All employees with two-party or family coverage must complete and return
the form promptly. Coverage will be cancelled for family members who are
not enrolled during the special enrollment period.
1993 INSURANCE COMPANY CONTRACT RATE
A contract rate of 7.18% of the Insurance Company Contract (ICC) Fund for
all 1993 deposits has been negotiated with Metropolitan Life Insurance
Company. The 1993 contract expires January 5, 2000, and carries
staggered maturities occurring in 1998 and 1999.
Contributions invested in the ICC Fund during 1993 will be pooled with
existing money in the Fund to produce a blended rate of return that
reflects the average yield of all the contracts currently in force.
Assuming that deposits during 1993 follow anticipated contribution
trends, the University Treasurer estimates that the Fund will produce and
average an annualized yield of 8.21% in 1993.
Contract negotiations for the ICC Fund this year also included a
separate, new contract to cover approximately $17.4 million deposited in
the Fund under the 1988 contract with Confederated Life Insurance
Company, which expired on December 31, 1992. The issuer of the new
contract, Principal Mutual Life Insurance Company, has guaranteed a rate
of 7.15% for these maturing proceeds and the contract exprires April 1,
2002.
Metropolitan Life Insurance Company is the 2nd largest insurance company
in the United States, with assets of more than $150 billion as of
December 31, 1992. Principal Mutual Life Insurance Company, which also
maintains a very strong financial position and reputation within the
insurance industry, is the issuer of four of the other current ICC Fund
contracts.
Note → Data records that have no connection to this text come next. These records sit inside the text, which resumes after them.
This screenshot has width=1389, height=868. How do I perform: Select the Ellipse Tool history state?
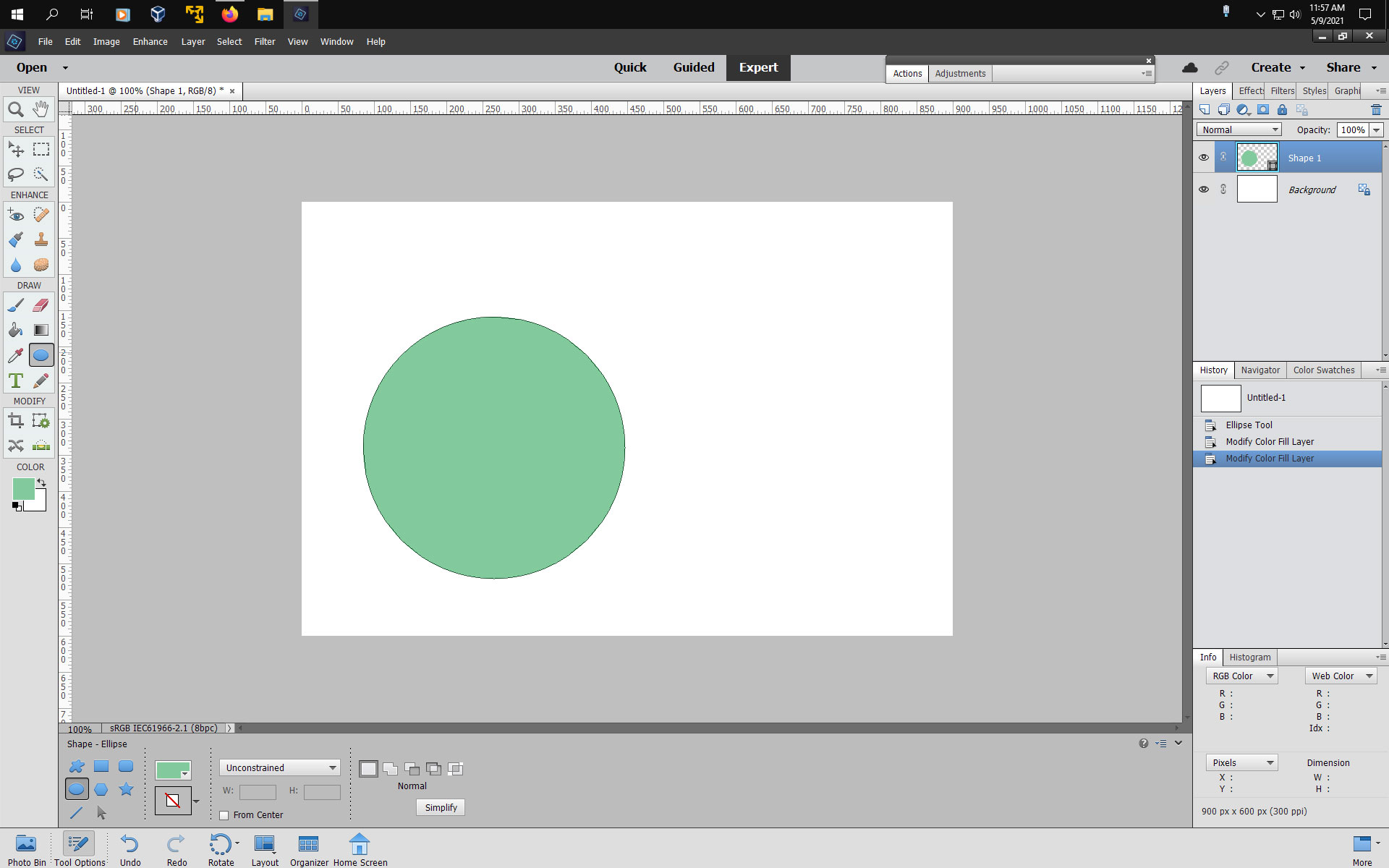tap(1249, 425)
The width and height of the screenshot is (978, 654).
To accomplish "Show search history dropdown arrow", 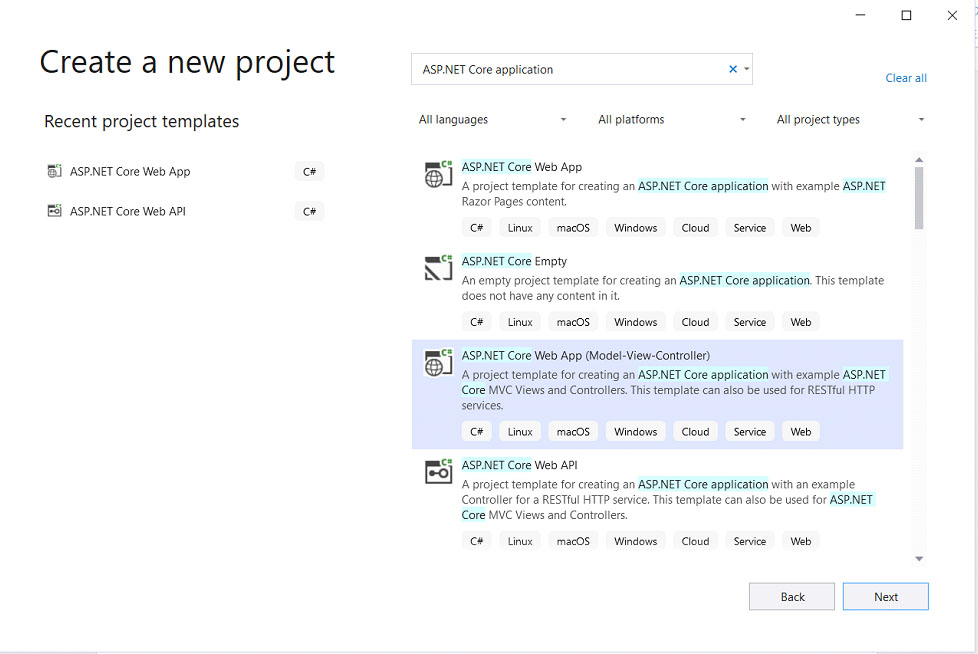I will point(747,69).
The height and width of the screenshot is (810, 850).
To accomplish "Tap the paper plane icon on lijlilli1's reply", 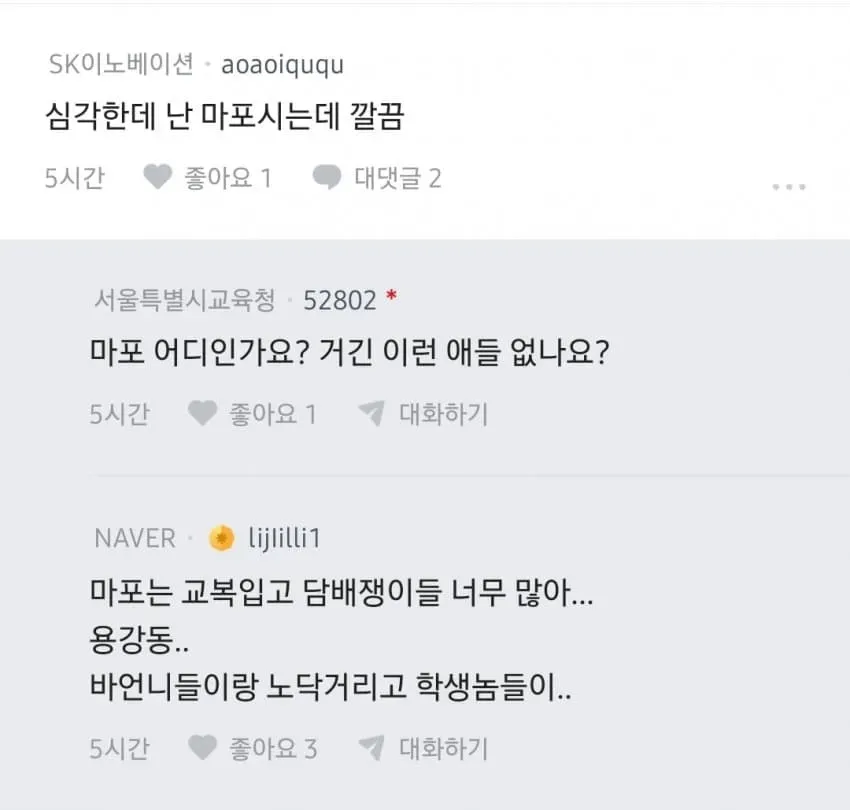I will [x=371, y=748].
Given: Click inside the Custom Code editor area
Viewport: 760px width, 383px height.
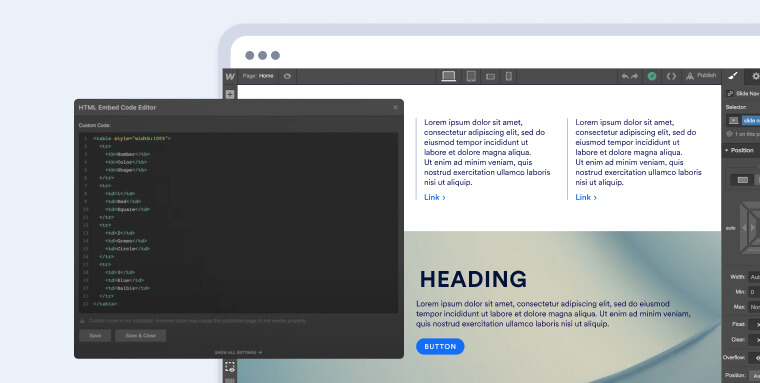Looking at the screenshot, I should tap(238, 223).
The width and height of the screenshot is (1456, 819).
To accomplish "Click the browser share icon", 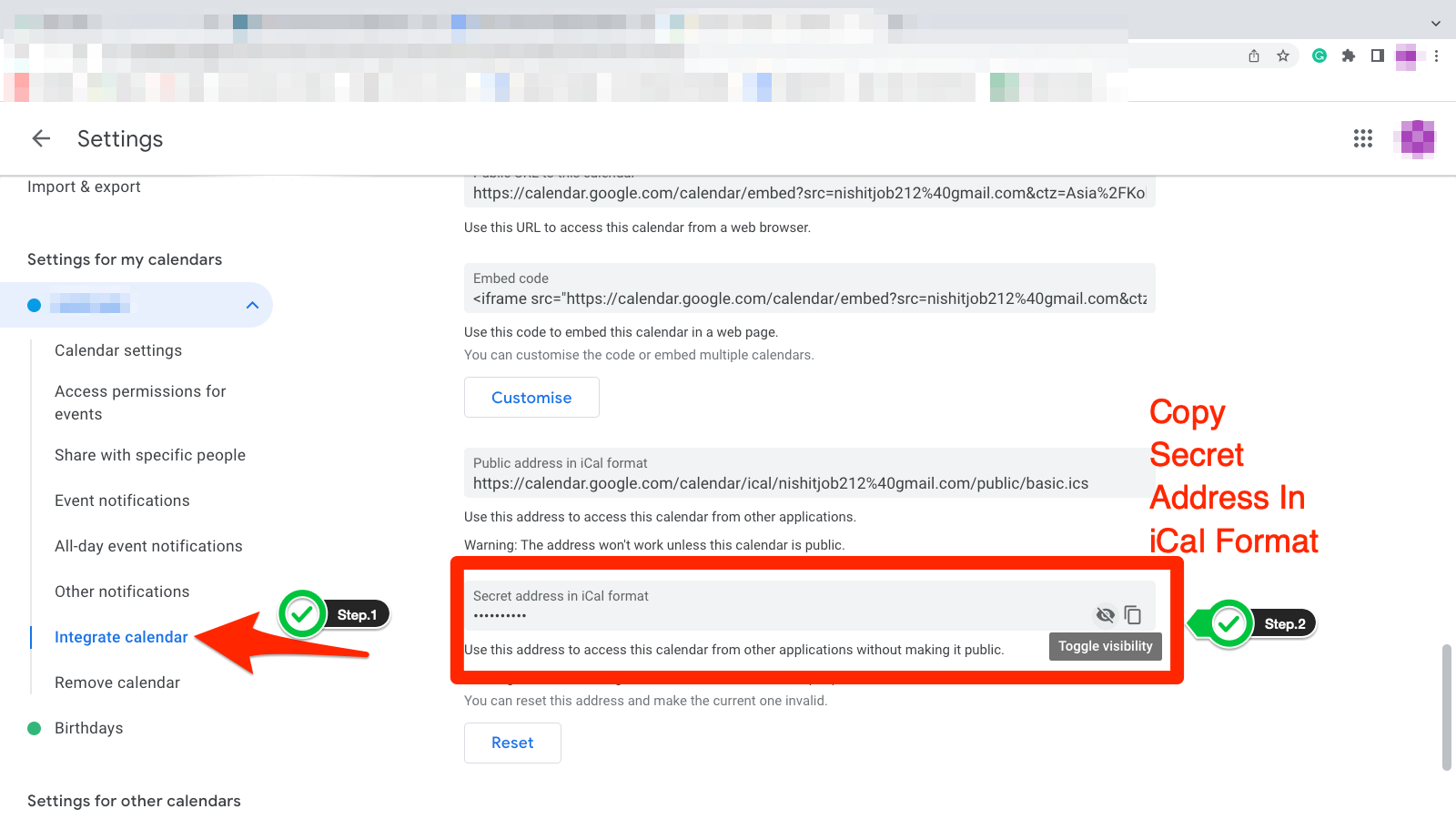I will [x=1254, y=56].
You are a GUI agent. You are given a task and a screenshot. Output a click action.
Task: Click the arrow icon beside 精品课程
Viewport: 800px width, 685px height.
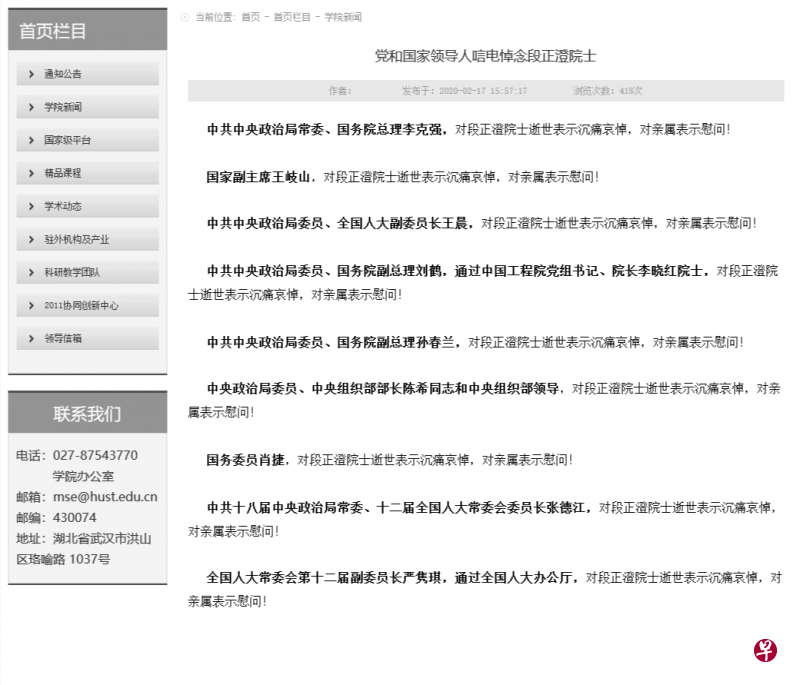(x=32, y=172)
Both companies are rated A++ by Best & Company.
TREASURY DEPARTMENT LOWERS RATE ON U.S. SAVINGS BONDS
The U.S. Treasury Department announced on February 27, that the
guaranteed minimum rate on U.S. Series EE Savings Bonds would decrease
from 6% to 4% on bonds issued after March 1, 1993. Savings bonds
purchased before March 1, 1993, will continue to earn interest at the
previously guaranteed minimum rate until redemption or maturity.
According to the Treasury Department, the rate reduction is in response
to substantial declines in market interest rates over the past few
months.
Savings bonds that are held for more than five years continue to earn
interest at the higher of the guaranteed minimum rate in effect when the
bonds were purchased or market-based rates, which change every May and
November. The current market rate is 5.04%.